1枚おめくり頂いて、具体的にどういう目標が決まっているのかということに関しまして、この2ポツにあるSDGsの詳細ということでございます。
目標が1から17までございます。1の貧困から始まって、大くくりで様々な政策的な課題というものが書かれているわけでございます。保健ですとか、そして目標4に教育ですとか、目標6に水ですとか、目標に含まれているものを考えると、いわゆる行政課題ということでよく考えられるようなものというのは、おおむね、この中に何かしら入っているというように考えることができるのではないかというように思っております。

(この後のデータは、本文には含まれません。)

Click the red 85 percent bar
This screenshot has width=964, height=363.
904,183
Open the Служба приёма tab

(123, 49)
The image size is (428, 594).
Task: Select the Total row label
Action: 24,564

特にユネスコの関係で言えば、目標の4にある教育をはじめとして、いくつか特に鍵となるような目標というものはあるだろうというように考えられるところでございます。
そして、この目標の17の中に、さらにぶら下がる形で詳細な目標が設定されているというものでございます。その中身につきましては、このピンクの表紙が付いている席上配付資料の方を御覧頂きたいと思います。まず先に2の方を開いて頂きたいんですが、こちらに国連で合意されたSDGsの本文というものがございます。2030アジェンダの仮訳というものでございますけれども、この中で169の目標が全て記載をされているというものでございます。具体的には、15ページから、目標の1から対応する形で、1.1、1.2、1.3、1.4という形で、これを足し上げると全部で169の目標が設定をされているというものでございます。

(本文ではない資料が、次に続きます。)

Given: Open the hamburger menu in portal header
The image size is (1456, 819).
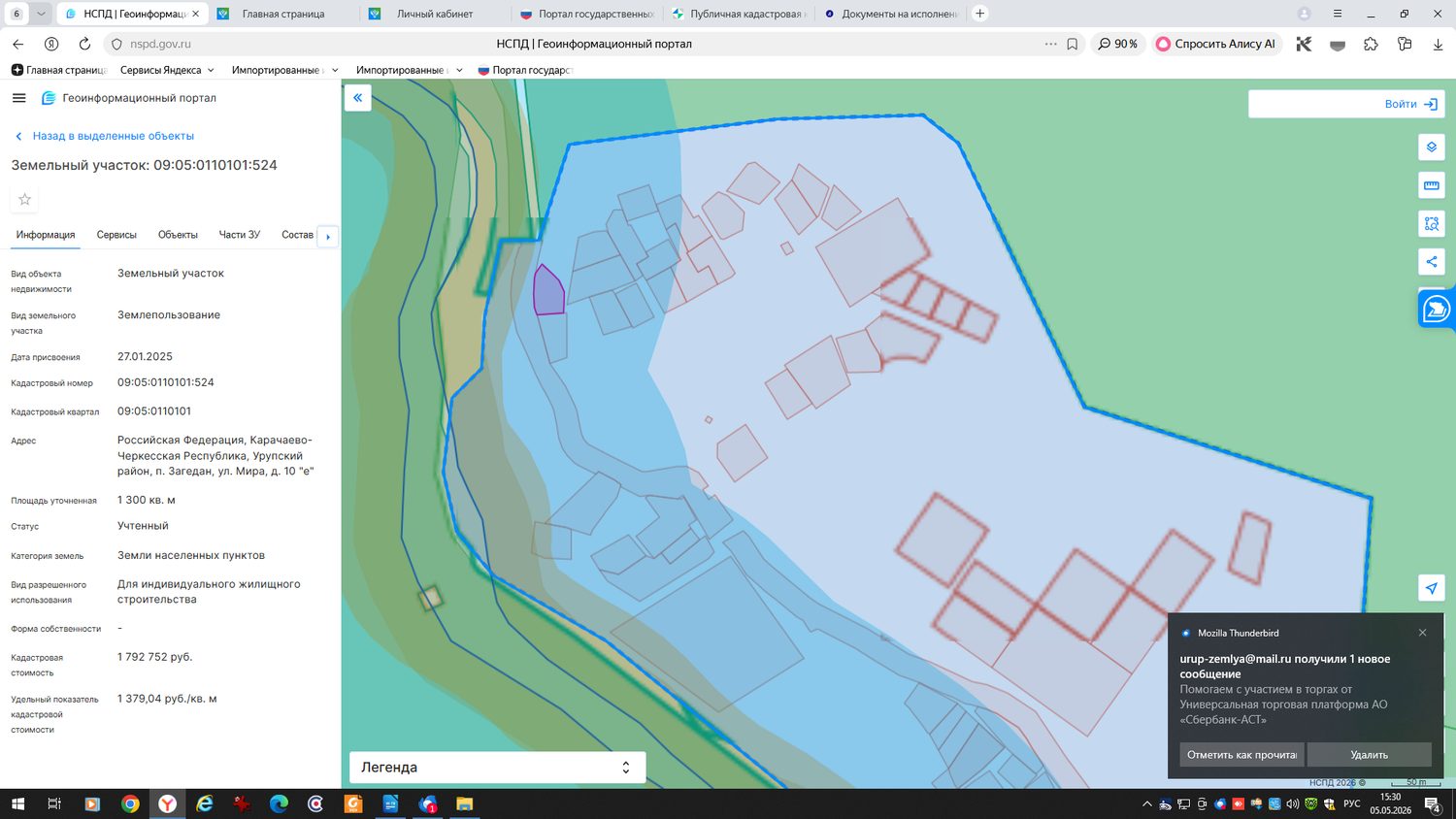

これに対して特に教育に関して見れば、17ページの方を御覧頂きたいと思うんですけれども、17ページに目標の4というものがございます。例えば、この中で4.1のところでは初等教育及び中等教育を修了できるようにする。それも単に修了すればよいというだけではなくて、「適切かつ効果的な学習成果をもたらす」というくだりがございます。つまり、中身、質が高い、あるいは質の保証を伴ってというキーワードが入っているということでございます。
そうしますと、この適切かつ効果的な学習成果というものを測定していかなければ、厳密にはモニタリングということにはならないのではいかということでございまして、今、これをどのような形でモニタリングしていくかというようなことが、ユネスコにおいても議論されているというものでございます。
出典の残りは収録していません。